Problem: Please rewrite the rows from the start through the line containing "Select the pencil", changing "GUI agent" to "interface assistant" and leaving everything else unchanged.

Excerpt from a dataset
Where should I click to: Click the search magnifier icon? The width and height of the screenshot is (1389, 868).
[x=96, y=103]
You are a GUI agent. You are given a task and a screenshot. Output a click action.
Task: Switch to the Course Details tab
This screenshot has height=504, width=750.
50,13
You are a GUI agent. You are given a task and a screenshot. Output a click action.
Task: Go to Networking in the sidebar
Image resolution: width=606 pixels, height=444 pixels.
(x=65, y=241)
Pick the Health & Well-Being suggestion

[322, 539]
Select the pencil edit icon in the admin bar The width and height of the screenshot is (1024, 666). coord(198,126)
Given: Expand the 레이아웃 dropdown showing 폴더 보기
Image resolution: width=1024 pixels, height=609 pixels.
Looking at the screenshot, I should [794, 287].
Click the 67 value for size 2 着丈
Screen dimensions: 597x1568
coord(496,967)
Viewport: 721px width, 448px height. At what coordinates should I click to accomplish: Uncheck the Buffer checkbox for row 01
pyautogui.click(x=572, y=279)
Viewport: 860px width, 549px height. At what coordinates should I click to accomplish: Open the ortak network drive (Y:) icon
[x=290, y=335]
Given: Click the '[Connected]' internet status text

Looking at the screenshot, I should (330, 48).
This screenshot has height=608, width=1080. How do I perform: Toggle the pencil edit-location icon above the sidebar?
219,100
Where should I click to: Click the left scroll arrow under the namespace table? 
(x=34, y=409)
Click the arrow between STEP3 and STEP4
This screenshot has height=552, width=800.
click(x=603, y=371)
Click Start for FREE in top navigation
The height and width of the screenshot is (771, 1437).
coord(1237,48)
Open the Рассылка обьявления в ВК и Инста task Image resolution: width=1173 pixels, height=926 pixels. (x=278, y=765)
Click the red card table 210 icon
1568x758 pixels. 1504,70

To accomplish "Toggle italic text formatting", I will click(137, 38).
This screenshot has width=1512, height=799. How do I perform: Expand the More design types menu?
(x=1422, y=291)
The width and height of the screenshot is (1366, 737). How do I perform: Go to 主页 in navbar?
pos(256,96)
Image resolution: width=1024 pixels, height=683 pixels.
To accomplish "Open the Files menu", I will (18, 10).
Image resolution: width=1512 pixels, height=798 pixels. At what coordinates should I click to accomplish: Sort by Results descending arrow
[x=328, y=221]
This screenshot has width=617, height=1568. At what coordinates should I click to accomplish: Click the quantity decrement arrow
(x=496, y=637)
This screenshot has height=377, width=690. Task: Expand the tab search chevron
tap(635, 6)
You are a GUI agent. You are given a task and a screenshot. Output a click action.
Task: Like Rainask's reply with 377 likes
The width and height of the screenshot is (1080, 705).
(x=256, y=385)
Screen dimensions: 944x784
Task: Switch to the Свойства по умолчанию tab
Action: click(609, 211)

Response:
Where should I click to: Click the search magnifier icon? The width and height of the screenshot is (1389, 868).
[x=96, y=103]
You are a interface assistant. You are given a task and a screenshot. Output a click action.
Task: Switch to the Course Details tab
This screenshot has height=504, width=750.
50,13
You are a interface assistant. You are given a task and a screenshot. Output a click action.
Task: Go to Networking in the sidebar
Image resolution: width=606 pixels, height=444 pixels.
(x=65, y=241)
Pick the Health & Well-Being suggestion

[322, 539]
Select the pencil edit icon in the admin bar The width and height of the screenshot is (1024, 666). coord(198,126)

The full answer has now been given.